- Opening Delimiter -

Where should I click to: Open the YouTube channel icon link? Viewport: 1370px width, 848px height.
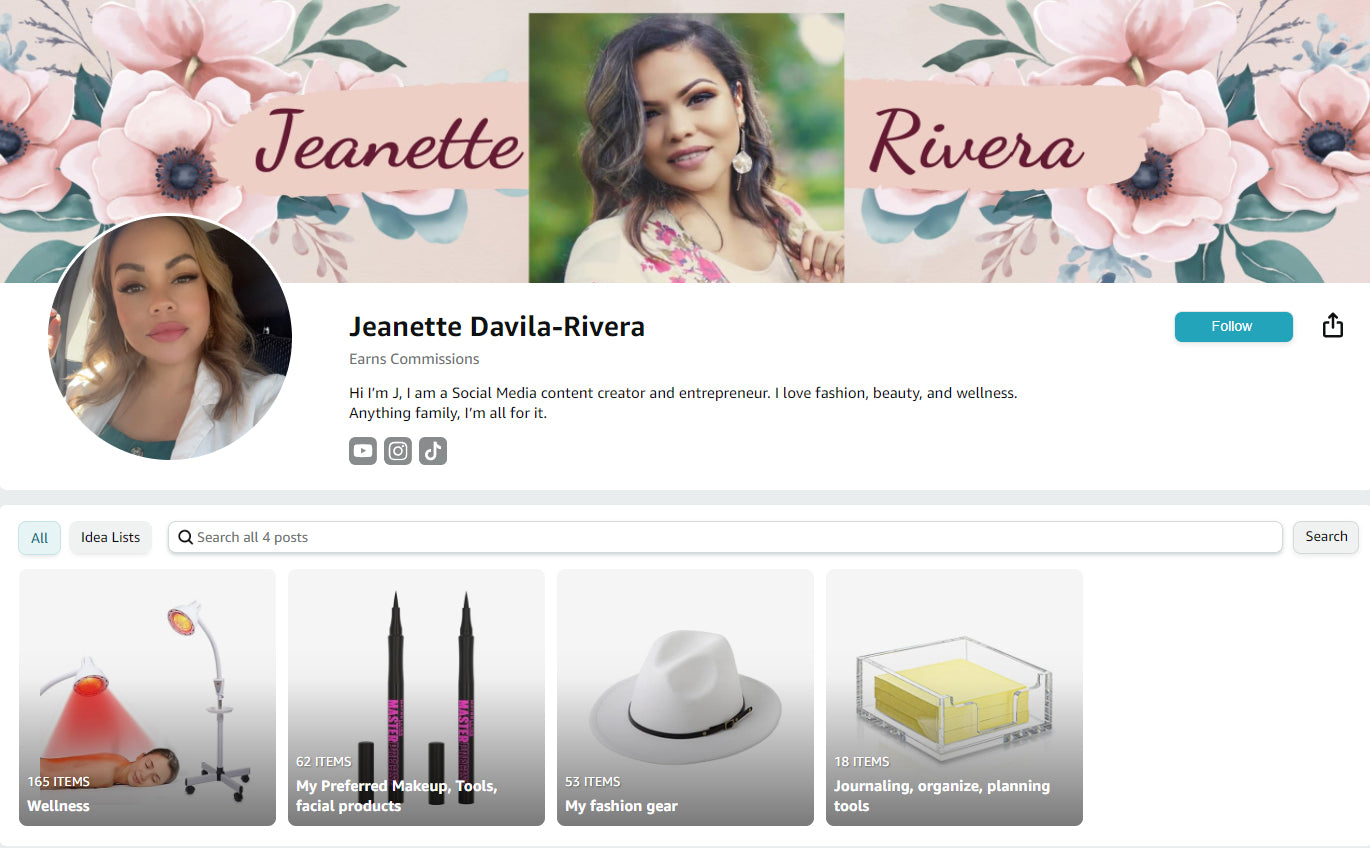[x=363, y=451]
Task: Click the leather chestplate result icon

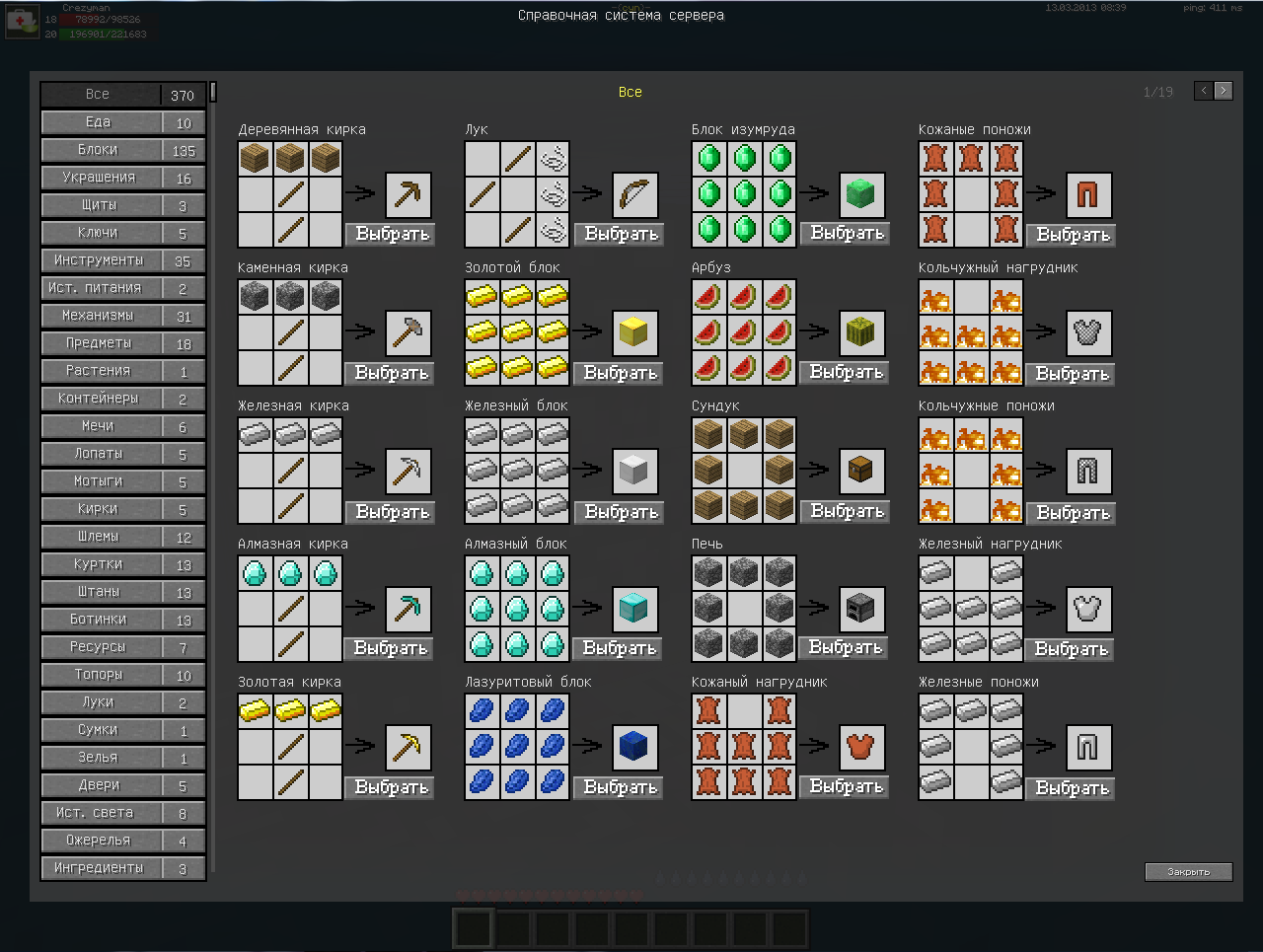Action: 861,748
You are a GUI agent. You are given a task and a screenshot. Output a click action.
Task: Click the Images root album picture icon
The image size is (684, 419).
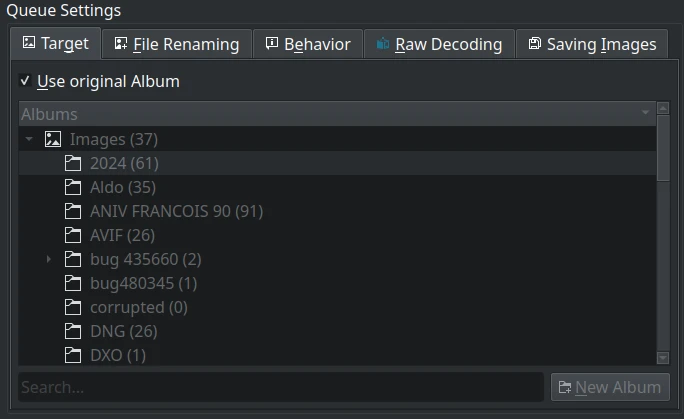54,139
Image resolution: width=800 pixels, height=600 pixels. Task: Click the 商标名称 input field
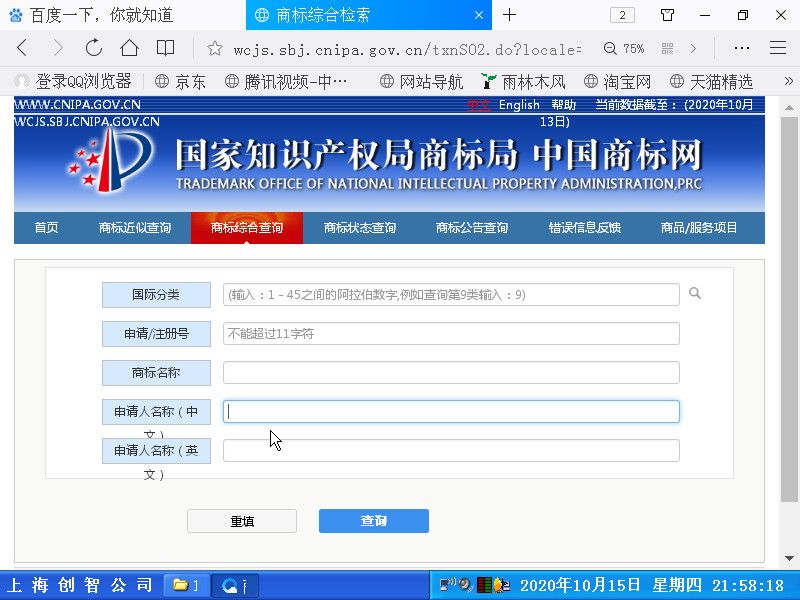(x=451, y=373)
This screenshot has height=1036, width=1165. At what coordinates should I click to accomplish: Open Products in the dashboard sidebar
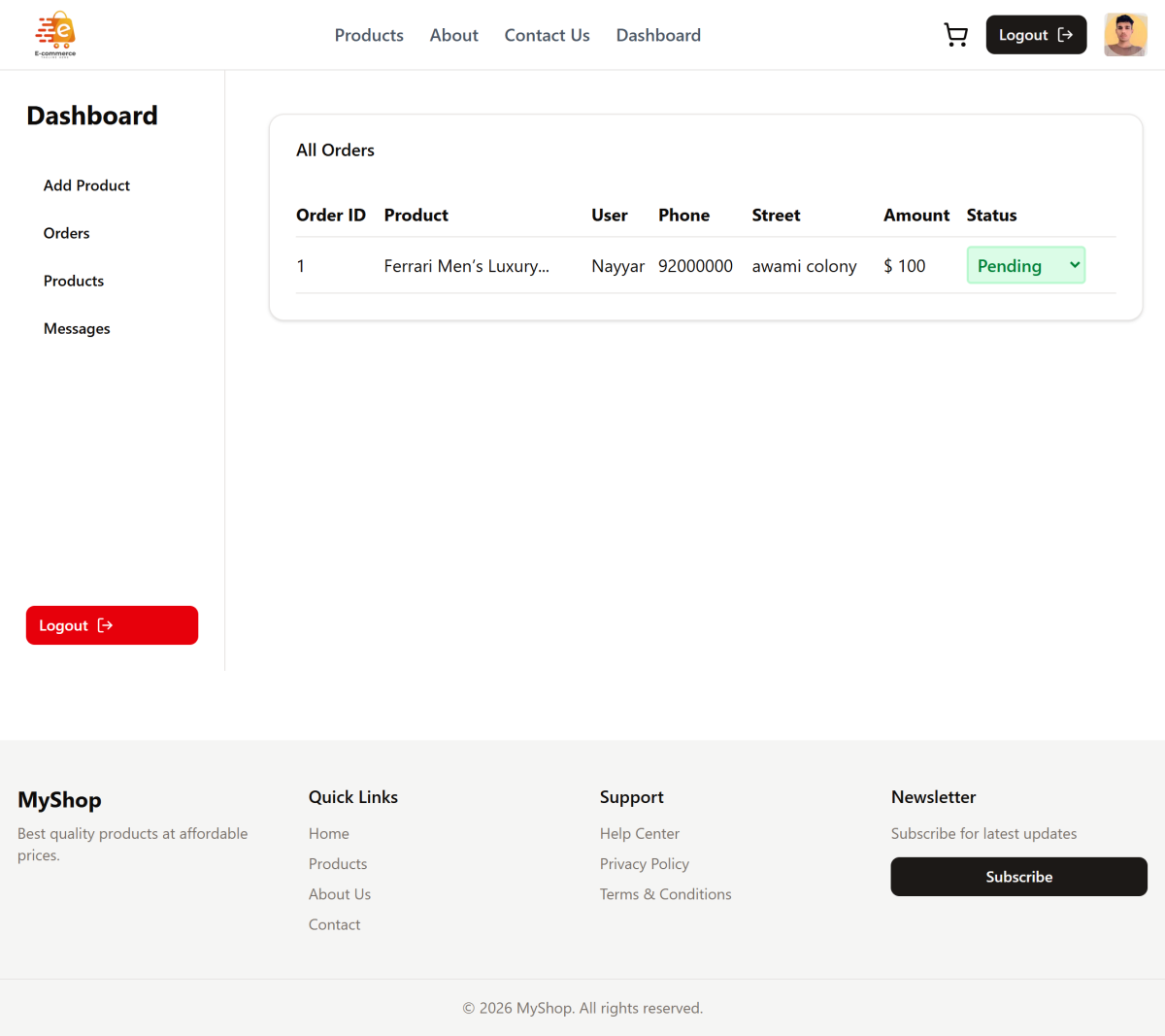pos(74,281)

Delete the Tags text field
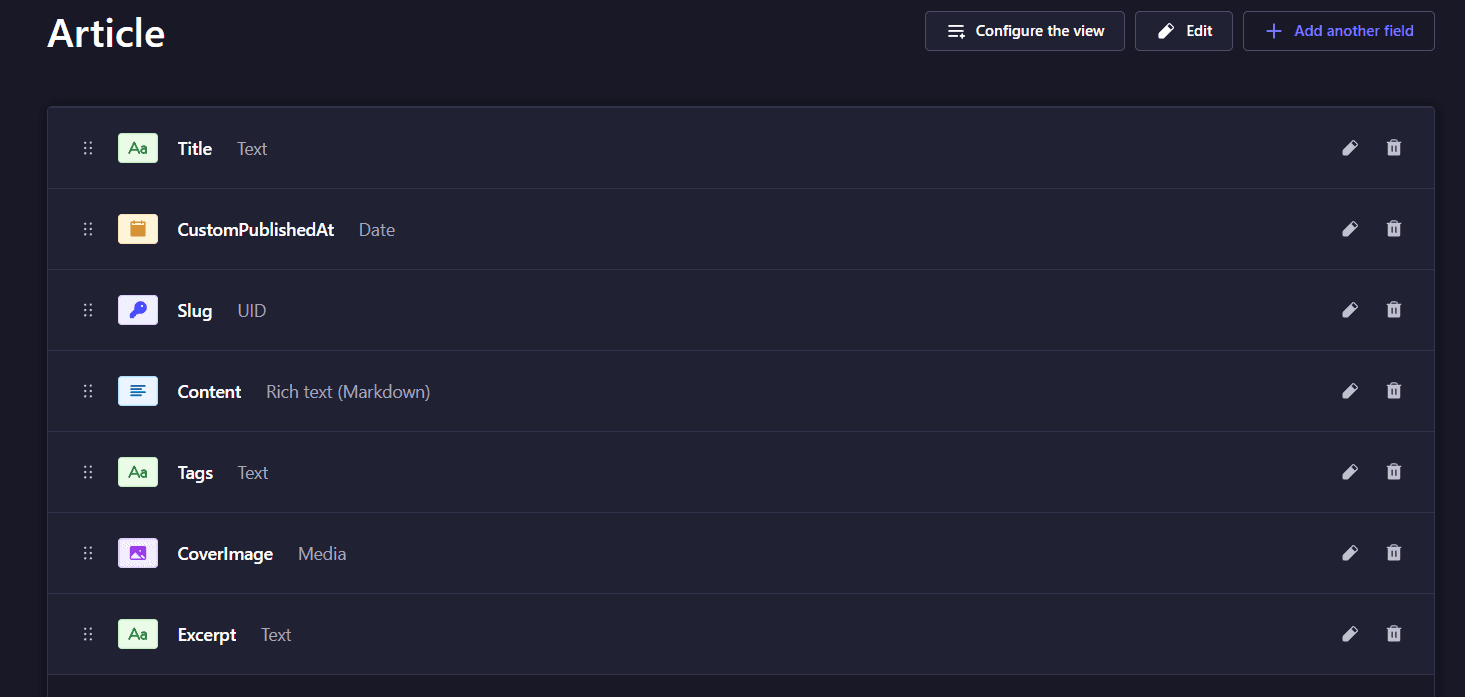click(1394, 472)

- Closing Delimiter -

§ **TASK TO COMPLETE**
Every line from the one with "This screenshot has" through the end of the material above should be restated word for word, with the pictures left out.

§ **ANSWER BELOW**
This screenshot has height=1036, width=1165. At what coordinates should I click to accomplish: Open Products in the dashboard sidebar
pos(74,281)

Delete the Tags text field
click(1394, 472)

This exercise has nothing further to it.